RONNIE MATAFEO HOPES THE CHAMBER OF COMMERCE AUCKLAND regional Conference staged in October is the catalyst for the many Pacific tradespeople across the city to create more work with each other.
“As chairman of the PIBCA (Pacific Island Building & Construction Association) I know there are Pacific people working as town planners, building inspectors, electricians, builders, landscape architects, concrete and flooring specialists, timber merchants … they’re scattered right throughout the sector,” he says.
“What we’re aiming to do by working with the Chamber, which is sector driven, to expose to our communities and public what they can offer in any building work, from providing estimates cost consent plans to Council, to construction and completion of project.”
For more than quarter of a century Matafeo has worked on building projects across the Pacific.
He grew up in Tufuiopa, Apia, Samoa (with ties to Afega, Malie, Asaga and Faleatiu), leaving Samoa College in the late 1970s for New Zealand to further his education, choosing a career in quantity surveying in New Zealand over offers to study engineering in Fiji and architecture in Cyprus, Europe.
“There are family connections in Auckland and Mum and Dad thought it was a nice place and not too far.
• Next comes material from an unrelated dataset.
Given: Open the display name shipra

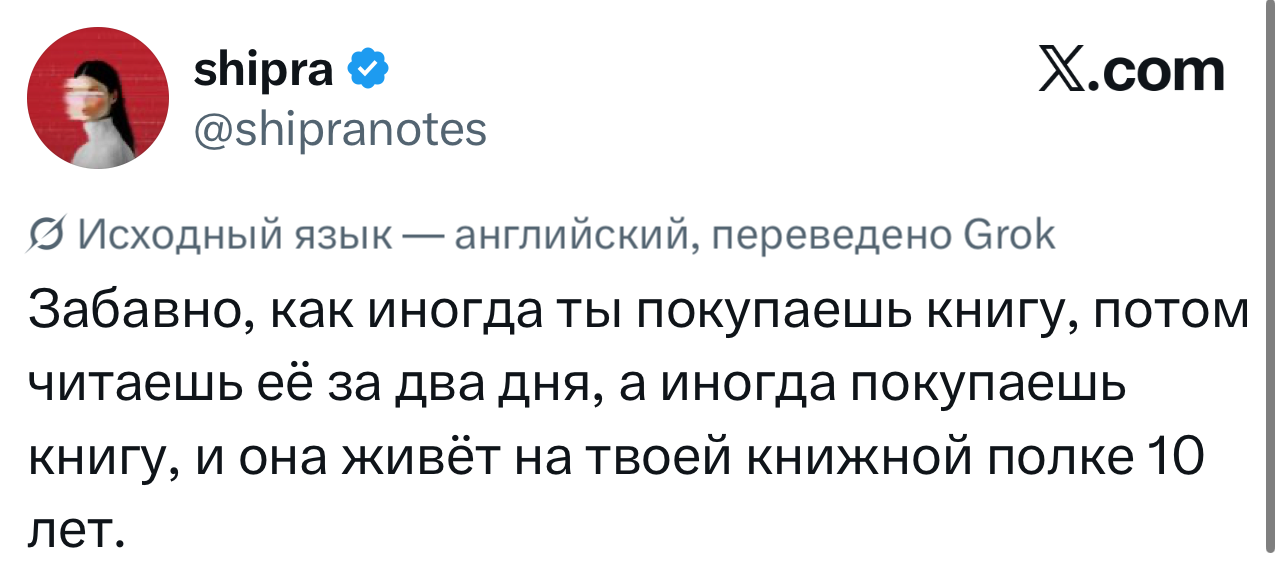Looking at the screenshot, I should tap(264, 70).
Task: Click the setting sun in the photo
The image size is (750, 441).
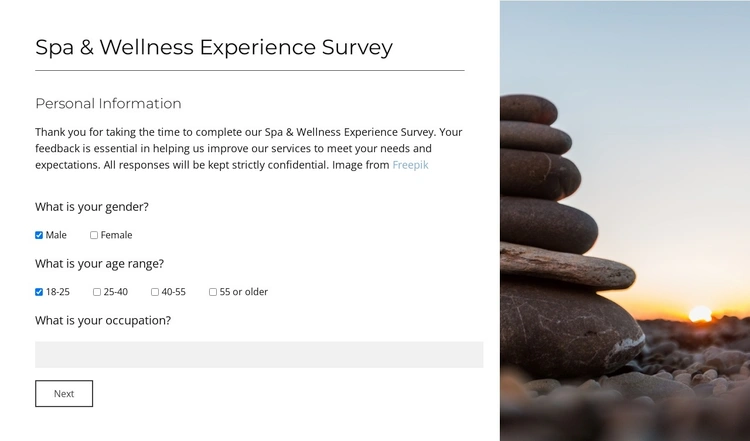Action: [701, 314]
The responsibility of being a quantity surveyor in looking after the money-side of building appealed a lot to me,” he says.
“It involves looking after the costing and financial management of any construction project, from the preliminary estimates budgets, to measuring quantities for labour and materials, managing finances, contract costs, adminstration, checking and certifying builders claims for work done on job, agreed final costs,” he says.